[[ Provided data, beginning ]]
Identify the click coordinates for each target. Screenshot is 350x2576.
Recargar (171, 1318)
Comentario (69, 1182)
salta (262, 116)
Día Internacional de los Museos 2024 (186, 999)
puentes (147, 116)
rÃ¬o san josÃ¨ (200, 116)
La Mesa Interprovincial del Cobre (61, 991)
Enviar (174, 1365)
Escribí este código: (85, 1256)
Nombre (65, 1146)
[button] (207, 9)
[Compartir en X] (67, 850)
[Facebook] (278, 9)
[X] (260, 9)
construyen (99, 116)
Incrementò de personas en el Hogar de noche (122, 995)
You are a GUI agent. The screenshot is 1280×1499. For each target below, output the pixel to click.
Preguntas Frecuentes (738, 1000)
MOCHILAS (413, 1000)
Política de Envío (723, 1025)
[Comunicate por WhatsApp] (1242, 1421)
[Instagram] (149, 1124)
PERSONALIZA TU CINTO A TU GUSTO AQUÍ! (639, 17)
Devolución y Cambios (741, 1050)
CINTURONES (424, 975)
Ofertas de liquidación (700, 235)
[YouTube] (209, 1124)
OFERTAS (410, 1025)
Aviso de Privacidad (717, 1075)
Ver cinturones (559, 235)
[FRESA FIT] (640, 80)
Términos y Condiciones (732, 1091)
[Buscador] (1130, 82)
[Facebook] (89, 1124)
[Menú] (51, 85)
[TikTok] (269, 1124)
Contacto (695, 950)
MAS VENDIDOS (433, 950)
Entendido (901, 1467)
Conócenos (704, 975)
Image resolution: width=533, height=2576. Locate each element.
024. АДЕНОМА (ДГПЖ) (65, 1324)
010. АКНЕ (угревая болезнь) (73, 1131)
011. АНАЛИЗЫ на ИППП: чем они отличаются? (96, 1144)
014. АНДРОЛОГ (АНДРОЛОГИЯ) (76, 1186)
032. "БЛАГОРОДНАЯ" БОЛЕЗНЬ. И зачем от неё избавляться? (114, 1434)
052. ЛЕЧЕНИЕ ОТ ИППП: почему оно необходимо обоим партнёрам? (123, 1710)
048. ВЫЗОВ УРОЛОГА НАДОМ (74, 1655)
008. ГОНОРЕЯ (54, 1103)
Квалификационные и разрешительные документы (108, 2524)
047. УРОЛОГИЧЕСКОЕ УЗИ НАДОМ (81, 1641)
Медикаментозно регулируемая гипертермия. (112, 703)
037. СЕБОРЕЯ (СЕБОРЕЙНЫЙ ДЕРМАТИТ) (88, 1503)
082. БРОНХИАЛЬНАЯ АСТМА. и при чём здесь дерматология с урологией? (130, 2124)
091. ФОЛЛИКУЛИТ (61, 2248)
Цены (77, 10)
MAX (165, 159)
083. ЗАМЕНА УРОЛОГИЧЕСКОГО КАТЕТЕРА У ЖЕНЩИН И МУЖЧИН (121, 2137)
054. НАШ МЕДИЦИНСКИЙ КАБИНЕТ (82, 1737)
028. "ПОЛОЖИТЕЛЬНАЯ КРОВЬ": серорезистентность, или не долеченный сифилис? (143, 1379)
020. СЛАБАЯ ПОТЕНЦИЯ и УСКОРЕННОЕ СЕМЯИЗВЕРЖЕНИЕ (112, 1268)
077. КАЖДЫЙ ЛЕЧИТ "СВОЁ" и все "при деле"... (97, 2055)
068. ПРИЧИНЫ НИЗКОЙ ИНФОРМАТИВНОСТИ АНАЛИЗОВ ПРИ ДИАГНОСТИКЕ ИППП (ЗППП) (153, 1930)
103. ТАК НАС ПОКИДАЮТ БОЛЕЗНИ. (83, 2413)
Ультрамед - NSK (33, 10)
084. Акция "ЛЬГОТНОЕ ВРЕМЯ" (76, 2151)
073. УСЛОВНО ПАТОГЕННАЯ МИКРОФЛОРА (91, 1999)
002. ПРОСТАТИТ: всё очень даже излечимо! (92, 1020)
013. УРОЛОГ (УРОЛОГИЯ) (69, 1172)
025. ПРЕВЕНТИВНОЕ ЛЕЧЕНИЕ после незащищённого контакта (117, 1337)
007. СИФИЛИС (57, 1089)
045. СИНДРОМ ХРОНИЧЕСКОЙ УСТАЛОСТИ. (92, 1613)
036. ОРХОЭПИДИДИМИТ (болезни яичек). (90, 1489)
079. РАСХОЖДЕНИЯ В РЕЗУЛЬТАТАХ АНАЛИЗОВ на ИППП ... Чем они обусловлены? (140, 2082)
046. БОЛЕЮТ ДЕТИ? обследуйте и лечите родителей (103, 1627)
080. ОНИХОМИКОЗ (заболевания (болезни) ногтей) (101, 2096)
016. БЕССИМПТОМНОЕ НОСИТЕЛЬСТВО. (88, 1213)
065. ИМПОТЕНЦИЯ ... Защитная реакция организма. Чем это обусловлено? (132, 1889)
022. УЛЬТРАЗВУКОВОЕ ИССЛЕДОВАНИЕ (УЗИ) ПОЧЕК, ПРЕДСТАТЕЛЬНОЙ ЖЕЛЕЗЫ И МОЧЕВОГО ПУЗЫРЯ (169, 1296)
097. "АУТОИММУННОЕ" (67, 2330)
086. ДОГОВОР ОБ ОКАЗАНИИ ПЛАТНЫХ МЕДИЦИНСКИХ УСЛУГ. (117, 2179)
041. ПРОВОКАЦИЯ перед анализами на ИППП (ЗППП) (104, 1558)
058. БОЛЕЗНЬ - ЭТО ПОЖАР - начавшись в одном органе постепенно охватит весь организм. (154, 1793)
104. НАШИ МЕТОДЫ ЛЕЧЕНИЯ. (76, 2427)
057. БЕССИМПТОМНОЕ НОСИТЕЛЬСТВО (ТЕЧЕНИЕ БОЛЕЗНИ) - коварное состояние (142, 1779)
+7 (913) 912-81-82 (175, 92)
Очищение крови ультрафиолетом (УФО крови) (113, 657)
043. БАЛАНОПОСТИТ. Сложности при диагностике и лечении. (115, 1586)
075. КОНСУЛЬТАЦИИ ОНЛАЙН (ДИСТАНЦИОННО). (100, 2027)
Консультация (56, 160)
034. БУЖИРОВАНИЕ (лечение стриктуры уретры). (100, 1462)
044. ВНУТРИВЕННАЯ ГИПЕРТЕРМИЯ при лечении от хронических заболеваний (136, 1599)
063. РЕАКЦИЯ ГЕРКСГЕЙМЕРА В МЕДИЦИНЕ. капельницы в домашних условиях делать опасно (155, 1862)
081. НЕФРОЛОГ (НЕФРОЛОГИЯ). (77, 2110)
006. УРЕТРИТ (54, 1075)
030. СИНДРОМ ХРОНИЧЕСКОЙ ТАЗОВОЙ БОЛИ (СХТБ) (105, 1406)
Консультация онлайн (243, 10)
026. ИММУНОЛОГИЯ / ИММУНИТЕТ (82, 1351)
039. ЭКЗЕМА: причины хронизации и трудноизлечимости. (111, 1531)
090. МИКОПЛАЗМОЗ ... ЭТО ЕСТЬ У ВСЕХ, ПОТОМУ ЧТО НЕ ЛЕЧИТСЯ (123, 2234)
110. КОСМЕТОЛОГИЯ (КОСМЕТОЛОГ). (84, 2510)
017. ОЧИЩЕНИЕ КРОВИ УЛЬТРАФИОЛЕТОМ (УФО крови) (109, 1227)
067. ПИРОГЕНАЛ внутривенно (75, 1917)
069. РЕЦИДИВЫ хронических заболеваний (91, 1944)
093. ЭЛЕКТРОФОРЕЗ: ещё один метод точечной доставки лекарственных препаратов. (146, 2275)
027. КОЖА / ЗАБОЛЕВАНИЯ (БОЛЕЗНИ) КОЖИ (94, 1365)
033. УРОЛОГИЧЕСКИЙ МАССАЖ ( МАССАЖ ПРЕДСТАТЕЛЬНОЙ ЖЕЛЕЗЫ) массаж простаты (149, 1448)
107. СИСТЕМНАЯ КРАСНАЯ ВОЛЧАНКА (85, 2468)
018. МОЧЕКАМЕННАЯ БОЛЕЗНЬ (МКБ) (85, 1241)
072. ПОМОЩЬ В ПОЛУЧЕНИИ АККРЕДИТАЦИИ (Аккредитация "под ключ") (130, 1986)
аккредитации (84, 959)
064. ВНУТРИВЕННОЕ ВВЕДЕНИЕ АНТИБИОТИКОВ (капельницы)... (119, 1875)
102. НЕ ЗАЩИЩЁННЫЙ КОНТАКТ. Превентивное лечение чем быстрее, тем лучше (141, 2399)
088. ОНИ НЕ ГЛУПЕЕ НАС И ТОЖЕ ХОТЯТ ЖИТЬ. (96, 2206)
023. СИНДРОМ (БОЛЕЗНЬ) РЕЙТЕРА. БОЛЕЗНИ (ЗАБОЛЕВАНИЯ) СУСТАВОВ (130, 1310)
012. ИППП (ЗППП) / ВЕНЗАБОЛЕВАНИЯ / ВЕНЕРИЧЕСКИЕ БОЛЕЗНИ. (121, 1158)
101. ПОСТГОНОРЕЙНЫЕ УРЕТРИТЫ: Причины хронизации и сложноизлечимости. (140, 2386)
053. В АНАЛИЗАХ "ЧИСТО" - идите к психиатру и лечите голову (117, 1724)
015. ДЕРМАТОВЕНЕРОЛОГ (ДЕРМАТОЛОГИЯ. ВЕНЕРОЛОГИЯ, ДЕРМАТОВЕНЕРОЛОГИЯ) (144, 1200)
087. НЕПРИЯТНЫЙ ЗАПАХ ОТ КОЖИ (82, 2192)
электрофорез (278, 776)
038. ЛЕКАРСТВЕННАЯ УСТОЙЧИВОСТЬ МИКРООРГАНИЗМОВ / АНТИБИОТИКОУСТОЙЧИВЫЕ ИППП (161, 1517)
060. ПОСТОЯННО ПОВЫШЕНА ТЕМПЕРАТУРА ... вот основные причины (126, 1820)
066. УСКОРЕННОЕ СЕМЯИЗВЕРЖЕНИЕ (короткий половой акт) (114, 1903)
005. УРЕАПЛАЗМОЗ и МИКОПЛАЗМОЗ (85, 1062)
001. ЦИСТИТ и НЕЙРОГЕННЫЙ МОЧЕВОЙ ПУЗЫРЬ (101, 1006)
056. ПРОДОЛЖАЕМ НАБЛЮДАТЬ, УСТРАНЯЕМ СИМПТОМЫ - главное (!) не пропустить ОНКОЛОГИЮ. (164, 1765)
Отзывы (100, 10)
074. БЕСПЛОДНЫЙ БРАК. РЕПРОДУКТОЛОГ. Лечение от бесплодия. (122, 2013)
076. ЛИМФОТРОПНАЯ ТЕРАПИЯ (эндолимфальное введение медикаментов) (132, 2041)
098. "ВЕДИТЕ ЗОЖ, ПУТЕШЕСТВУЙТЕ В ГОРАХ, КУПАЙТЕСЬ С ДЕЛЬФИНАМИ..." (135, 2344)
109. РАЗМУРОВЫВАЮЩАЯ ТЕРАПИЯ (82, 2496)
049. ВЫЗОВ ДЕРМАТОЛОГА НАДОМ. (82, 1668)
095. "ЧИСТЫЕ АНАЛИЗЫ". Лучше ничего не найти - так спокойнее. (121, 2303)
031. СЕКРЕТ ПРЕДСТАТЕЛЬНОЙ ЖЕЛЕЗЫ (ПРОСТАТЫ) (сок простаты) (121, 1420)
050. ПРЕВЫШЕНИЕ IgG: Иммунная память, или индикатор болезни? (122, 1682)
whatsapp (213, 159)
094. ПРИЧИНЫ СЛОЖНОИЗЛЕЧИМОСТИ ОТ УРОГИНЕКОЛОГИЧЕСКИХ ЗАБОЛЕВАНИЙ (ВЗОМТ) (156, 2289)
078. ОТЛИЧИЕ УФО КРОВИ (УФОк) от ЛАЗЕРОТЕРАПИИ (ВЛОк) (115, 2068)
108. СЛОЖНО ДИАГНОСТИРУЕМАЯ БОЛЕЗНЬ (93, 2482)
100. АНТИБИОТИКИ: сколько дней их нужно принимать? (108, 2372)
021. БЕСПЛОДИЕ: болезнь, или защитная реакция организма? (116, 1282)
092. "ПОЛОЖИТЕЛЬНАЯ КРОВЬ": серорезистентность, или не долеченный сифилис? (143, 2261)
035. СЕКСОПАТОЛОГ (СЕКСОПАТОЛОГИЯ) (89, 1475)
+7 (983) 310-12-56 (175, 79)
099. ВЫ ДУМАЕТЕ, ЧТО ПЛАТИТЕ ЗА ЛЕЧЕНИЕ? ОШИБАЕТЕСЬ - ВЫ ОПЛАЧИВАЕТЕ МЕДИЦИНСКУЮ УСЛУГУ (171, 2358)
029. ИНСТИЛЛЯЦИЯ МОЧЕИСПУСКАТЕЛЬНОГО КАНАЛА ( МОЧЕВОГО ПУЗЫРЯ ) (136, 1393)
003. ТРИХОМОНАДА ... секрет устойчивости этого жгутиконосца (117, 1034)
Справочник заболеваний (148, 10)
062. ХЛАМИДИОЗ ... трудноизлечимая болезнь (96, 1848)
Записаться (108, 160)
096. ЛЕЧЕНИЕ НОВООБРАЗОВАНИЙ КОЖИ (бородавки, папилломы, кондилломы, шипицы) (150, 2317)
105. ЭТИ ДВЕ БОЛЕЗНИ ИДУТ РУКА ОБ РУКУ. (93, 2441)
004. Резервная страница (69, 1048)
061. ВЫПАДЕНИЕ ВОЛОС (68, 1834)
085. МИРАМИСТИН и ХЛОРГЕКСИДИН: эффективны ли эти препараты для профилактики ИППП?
[[ Provided data, end ]]
The required output is the lines from the one holding "049. ВЫЗОВ ДЕРМАТОЛОГА НАДОМ. (82, 1668)" through the last line of the entries above, copied exactly.

049. ВЫЗОВ ДЕРМАТОЛОГА НАДОМ. (82, 1668)
095. "ЧИСТЫЕ АНАЛИЗЫ". Лучше ничего не найти - так спокойнее. (121, 2303)
031. СЕКРЕТ ПРЕДСТАТЕЛЬНОЙ ЖЕЛЕЗЫ (ПРОСТАТЫ) (сок простаты) (121, 1420)
050. ПРЕВЫШЕНИЕ IgG: Иммунная память, или индикатор болезни? (122, 1682)
whatsapp (213, 159)
094. ПРИЧИНЫ СЛОЖНОИЗЛЕЧИМОСТИ ОТ УРОГИНЕКОЛОГИЧЕСКИХ ЗАБОЛЕВАНИЙ (ВЗОМТ) (156, 2289)
078. ОТЛИЧИЕ УФО КРОВИ (УФОк) от ЛАЗЕРОТЕРАПИИ (ВЛОк) (115, 2068)
108. СЛОЖНО ДИАГНОСТИРУЕМАЯ БОЛЕЗНЬ (93, 2482)
100. АНТИБИОТИКИ: сколько дней их нужно принимать? (108, 2372)
021. БЕСПЛОДИЕ: болезнь, или защитная реакция организма? (116, 1282)
092. "ПОЛОЖИТЕЛЬНАЯ КРОВЬ": серорезистентность, или не долеченный сифилис? (143, 2261)
035. СЕКСОПАТОЛОГ (СЕКСОПАТОЛОГИЯ) (89, 1475)
+7 (983) 310-12-56 (175, 79)
099. ВЫ ДУМАЕТЕ, ЧТО ПЛАТИТЕ ЗА ЛЕЧЕНИЕ? ОШИБАЕТЕСЬ - ВЫ ОПЛАЧИВАЕТЕ МЕДИЦИНСКУЮ УСЛУГУ (171, 2358)
029. ИНСТИЛЛЯЦИЯ МОЧЕИСПУСКАТЕЛЬНОГО КАНАЛА ( МОЧЕВОГО ПУЗЫРЯ ) (136, 1393)
003. ТРИХОМОНАДА ... секрет устойчивости этого жгутиконосца (117, 1034)
Справочник заболеваний (148, 10)
062. ХЛАМИДИОЗ ... трудноизлечимая болезнь (96, 1848)
Записаться (108, 160)
096. ЛЕЧЕНИЕ НОВООБРАЗОВАНИЙ КОЖИ (бородавки, папилломы, кондилломы, шипицы) (150, 2317)
105. ЭТИ ДВЕ БОЛЕЗНИ ИДУТ РУКА ОБ РУКУ. (93, 2441)
004. Резервная страница (69, 1048)
061. ВЫПАДЕНИЕ ВОЛОС (68, 1834)
085. МИРАМИСТИН и ХЛОРГЕКСИДИН: эффективны ли эти препараты для профилактики ИППП?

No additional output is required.